Holi also commemorates various events in Hindu mythology, in particular the evil king Hiranyakashipu who forbid his son Prahlad from worshipping Vishnu, but he continued to offer prayers to the god. 

Hiranyakashipu became angry with his son and challenged Prahlad to sit on a pyre with his wicked aunt Holika who was believed to be immune to fire.

Prahlad accepted the challenge and prayed to Vishnu to keep him safe. When the fire started, everyone watched in amazement as Holika was burnt to death, while Prahlad survived without a scar to show for it. The burning of Holika is celebrated as Holi.  According to some accounts, Holika begged Prahlad for forgiveness before her death and he decreed that she would be remembered every year at Holi.

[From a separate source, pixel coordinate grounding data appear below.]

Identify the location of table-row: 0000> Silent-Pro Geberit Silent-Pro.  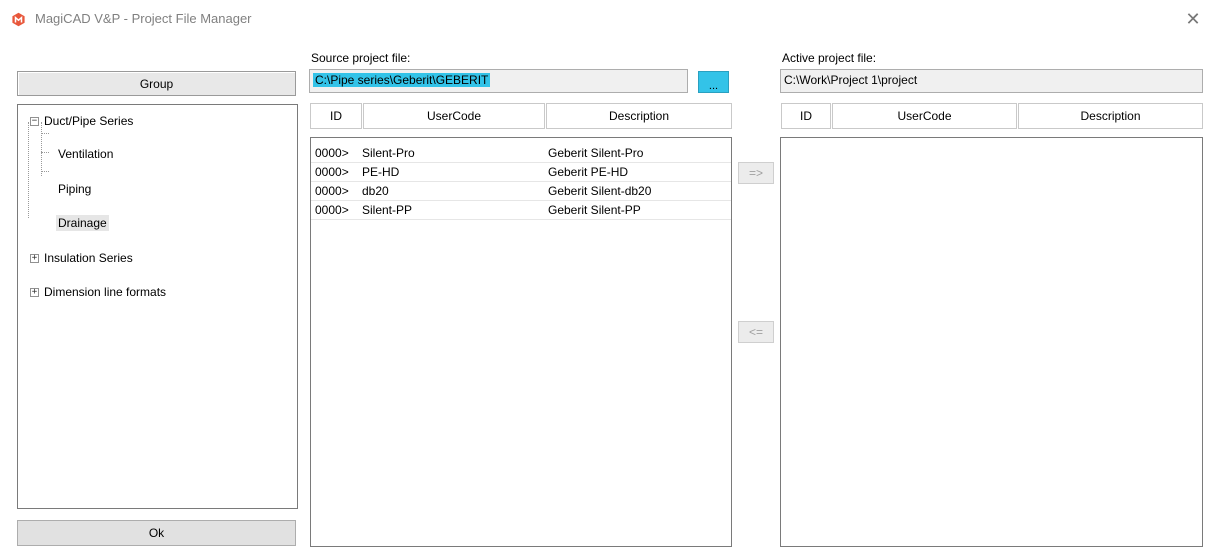
(521, 154).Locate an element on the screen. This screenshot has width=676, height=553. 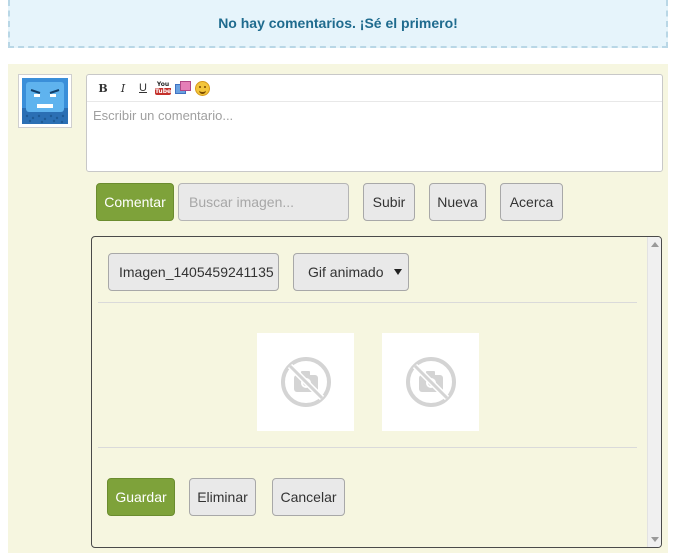
bold-icon: B is located at coordinates (103, 88).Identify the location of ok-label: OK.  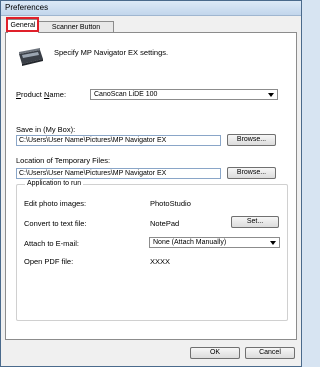
(215, 352).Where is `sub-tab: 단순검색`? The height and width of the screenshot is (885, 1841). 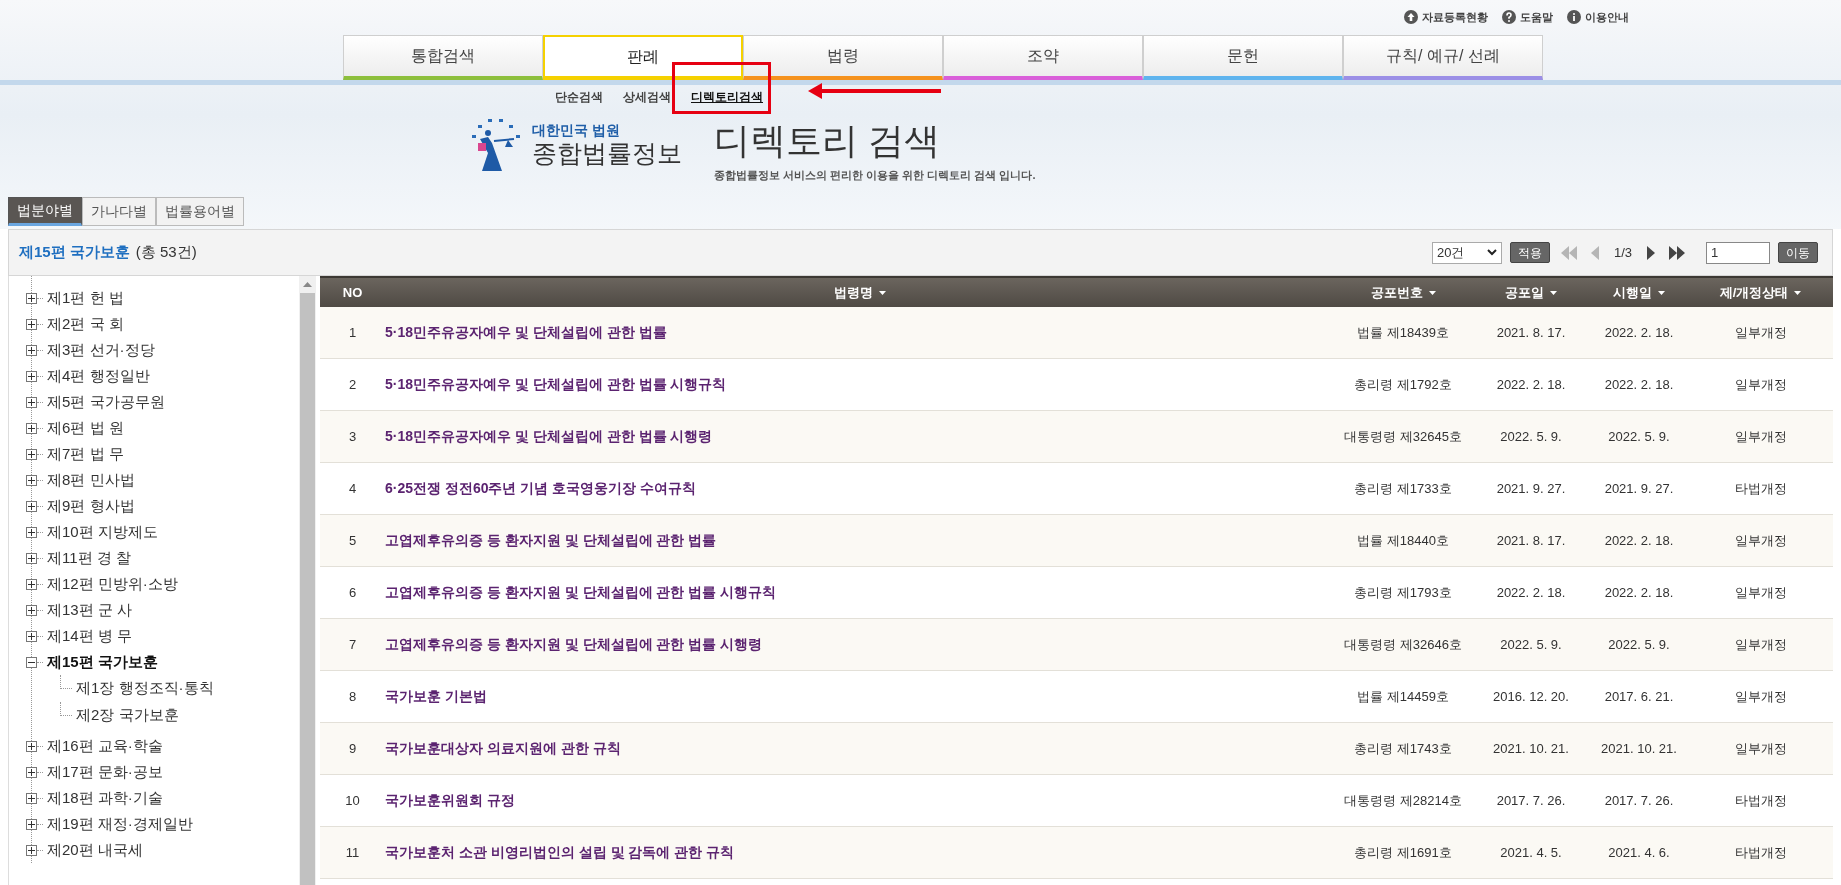 sub-tab: 단순검색 is located at coordinates (579, 97).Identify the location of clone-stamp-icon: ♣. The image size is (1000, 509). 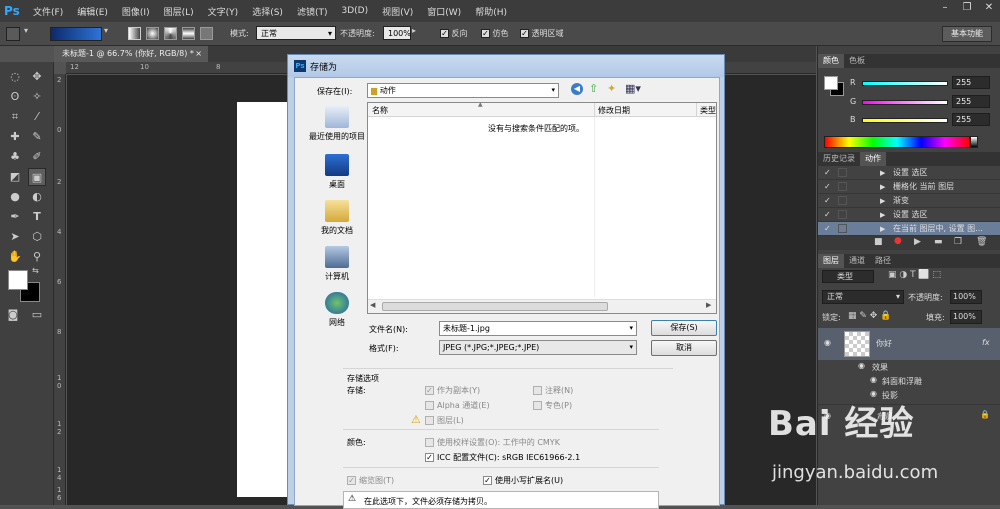
(15, 157).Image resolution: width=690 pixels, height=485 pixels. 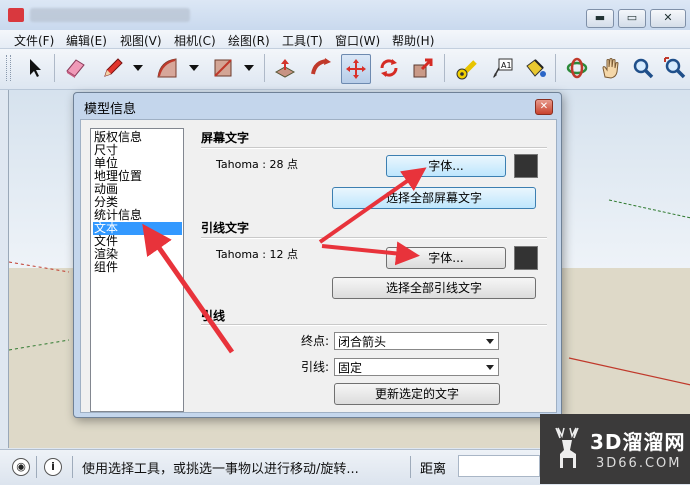 What do you see at coordinates (257, 164) in the screenshot?
I see `screen-text-font-info: Tahoma : 28 点` at bounding box center [257, 164].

On the first day of Holi, a public bonfire is held commemorating the burning of Holika.  The fire is lit sometime between 10pm and midnight, at the rising of the moon.

A central part of Holi is the throwing and applying of colored water and powders on family and friends (which gives the holiday its common name, “Festival of Colors.”)  This ritual comes from the story of Krishna who asked his mother why he was so dark and Radha so fair.  Krishna’s mother told him to apply colors on Radha’s face to see how her complexion would change.

Holi is spread over two days and is associated with the loosening up of social restrictions associated with caste, sex, age, and status, bridges social gaps and brings people together.  It is also characterized by the loosening of social norms governing polite behavior which results in a lot of merrymaking.

A commonly heard phrase at this time is bura na mano Holi hai which means Don’t feel offended, its Holi.